Mellissa Fung, journaliste de la CBC enlevée pendant près d'un mois en Afghanistan, croit avoir été libérée en échange de prisonniers afghans. Cette déclaration contredit les propos du premier ministre Stephen Harper, qui a catégoriquement nié qu'il y ait eu échange de prisonniers.

En entrevue au réseau CBC hier, Mellissa Fung a confié ce qu'elle croit savoir des négociations menées pour sa libération de samedi dernier. Elle dit avoir été relâchée à la suite d'un échange avec des membres de la famille de ses ravisseurs.

 

«Je comprends maintenant que les services de renseignement afghans ont repéré le chef du réseau de ce groupe et en ont arrêté plusieurs membres. Ils ont accepté de les relâcher à la condition qu'ils me libèrent. (...) C'était un échange de prisonniers.»

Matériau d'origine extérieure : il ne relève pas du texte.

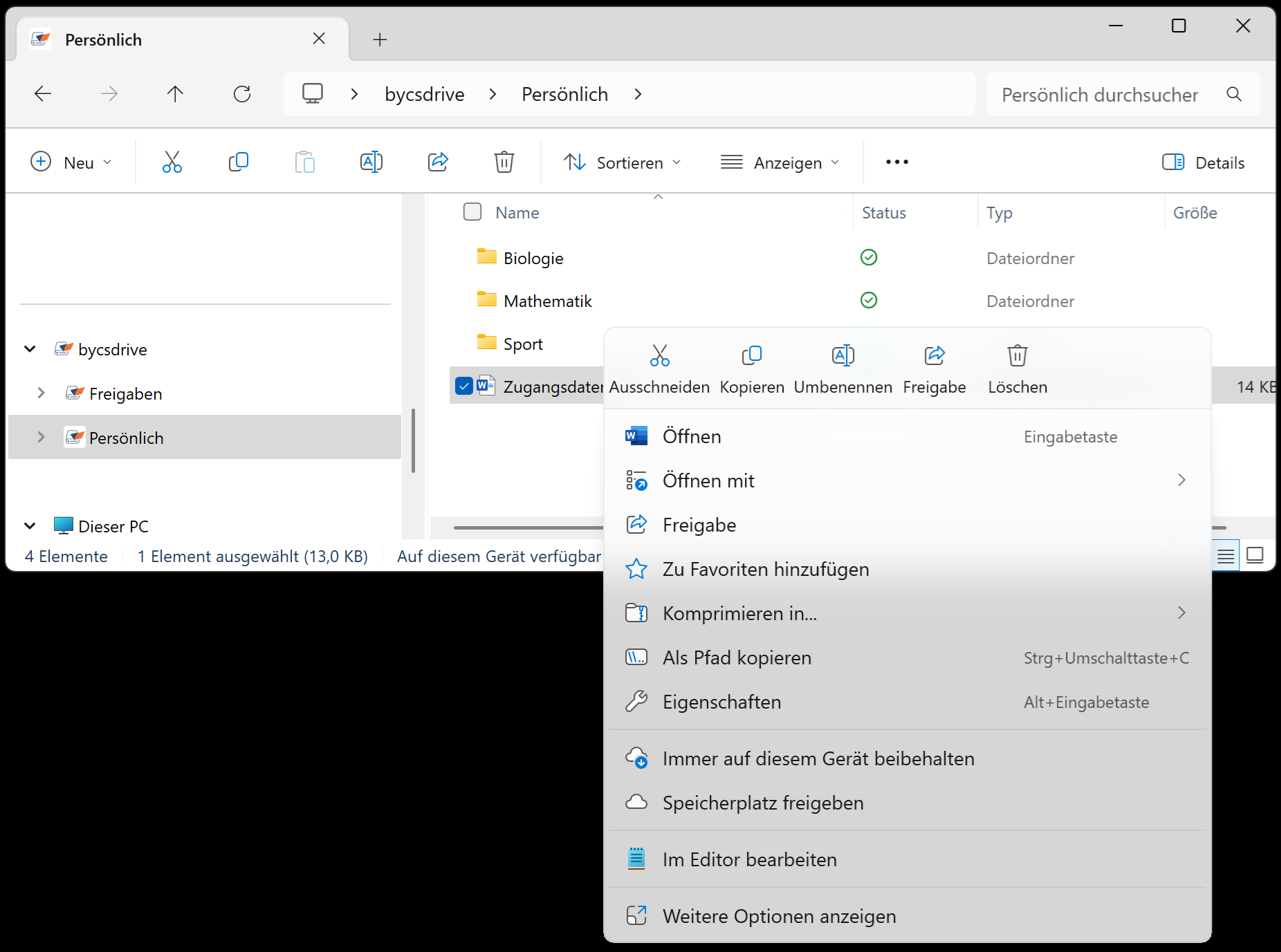The image size is (1281, 952).
Task: Click the Persönlich durchsuchen search field
Action: (x=1100, y=95)
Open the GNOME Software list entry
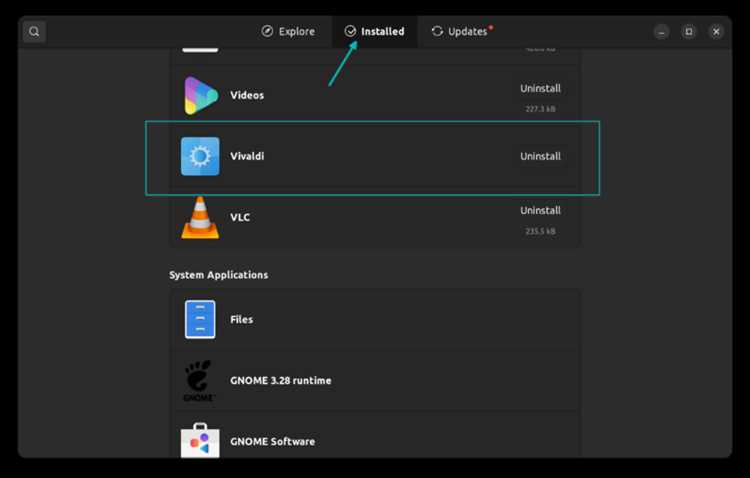This screenshot has width=750, height=478. (375, 438)
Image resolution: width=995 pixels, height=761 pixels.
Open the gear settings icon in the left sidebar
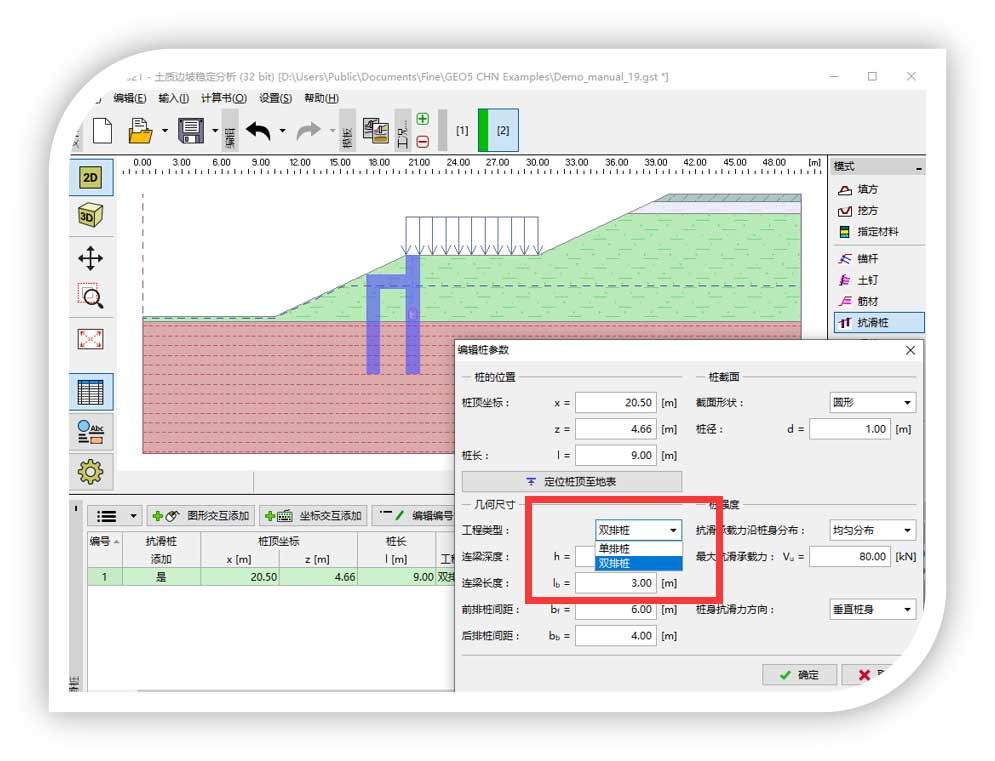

Les propos de Mme Fung corroborent l'information d'un journaliste du Pakistan Observer, qui a écrit en début de semaine que la reporter canadienne avait recouvré la liberté en même temps que deux prisonniers talibans.

Or, Stephen Harper avait catégoriquement nié cette information, lundi. «Il n'y a pas eu de libération ou d'échange de prisonniers politiques», avait-il affirmé lors d'un point de presse à Ottawa.

Le porte-parole de M. Harper, Dimitri Soudas, a maintenu la position du gouvernement, hier. «Aucun prisonnier n'a été échangé pour la libération de Mme Fung, que ce soit des prisonniers politiques, des prisonniers talibans. Aucun échange n'a été effectué», a affirmé M. Soudas.

Le gouvernement afghan aurait-il pu négocier les termes de l'échange? «Aucun échange n'a eu lieu, et aucune rançon n'a été payée, a répété M. Soudas. Si vous avez des questions sur l'enquête du gouvernement afghan, vous devriez les poser aux autorités afghanes.»

La Presse a demandé une entrevue avec le ministre des Affaires étrangères, Lawrence Cannon. Sa porte-parole a renvoyé la demande à une fonctionnaire du Ministère, qui a également contredit les propos de la journaliste de la CBC.

«Toute question relative à d'autres personnes détenues ou relâchées dans le cadre de l'enquête entourant l'enlèvement de Mellissa Fung devrait être adressée aux autorités afghanes», a conclu Eugénie Cormier-Lassonde dans un bref courriel.

Le gouvernement joue-t-il sur les mots? «C'est possible», répond Charles Létourneau, chercheur à la chaire de recherche du Canada en politiques étrangère et de défense canadiennes de l'UQAM.

«Peut-être que le Canada se lave les mains dans cette histoire-là en disant que l'Afghanistan prend ses propres décisions», dit-il. «Mais il reste à voir quelles sont les informations que Mme Fung avait», nuance M. Létourneau, qui n'écarte pas la possibilité que l'Afghanistan ait négocié seul l'échange de prisonniers.

L'ambassade de l'Afghanistan à Ottawa n'a pas rappelé La Presse, hier soir.